The thing about rewriting is nobody really shows you how to do it.

All through school, you write a paper, you turn it in, you get a grade. If it’s a good grade, no rewrite.

Then you get to be a big kid and you go to classes, and conferences and you read and you read and you read and you learn “All good writing is really rewriting” or something really close to that.

Then your aunt says, “I love rewriting. It’s my favorite part.” And you feel really annoyed at your aunt.

Then you hear an editor say at a conference, “The only manuscript ever in the history of all rewrites that didn’t need to be rewritten in the history of all manuscripts was E.B. White,” and you think…
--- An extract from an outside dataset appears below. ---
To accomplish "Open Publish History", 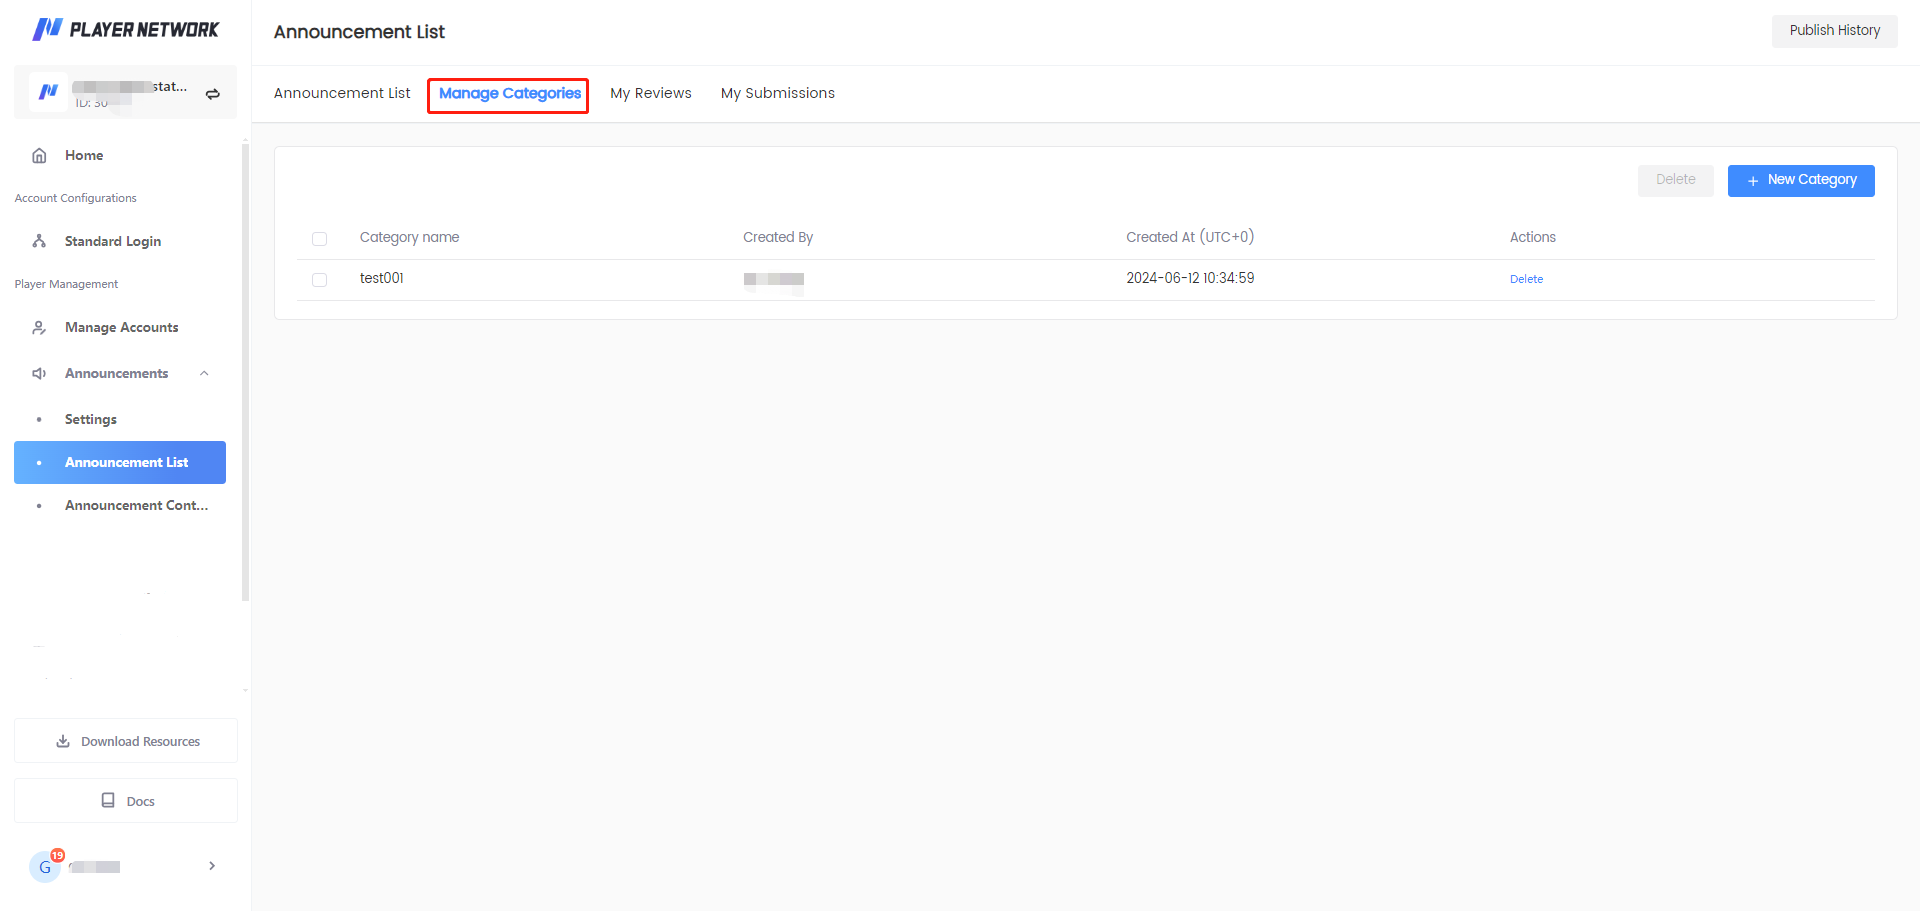I will point(1834,31).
“Right. So first I write which can take anywhere from 1 year to 15, then I rewrite on my own, reading theories from the handful of authors out there who talk about rewriting, taking out my “is”, adverbs, cutting most if not all, then I agent it, and rewrite again, and get to an editor and rewrite again.”

So I’m wondering—why not just skip ahead to the last step and just rewrite once with the person who is going to profit on it and go from there?

Oh, no. Then you are not a real writer.

Guess one thing is clear. One editor I worked with recently said, “Writers aren’t usually flush” (as in with cash.)

Go figure. But boy are they good rewriters.

And by the way, does James Patterson rewrite (or even write anymore for that matter)? What about Castle? Oh, wait. He’s not real.

Enough procrastination. Back to rewriting First Break.

But I’m not rewriting this. We pick our kingdoms.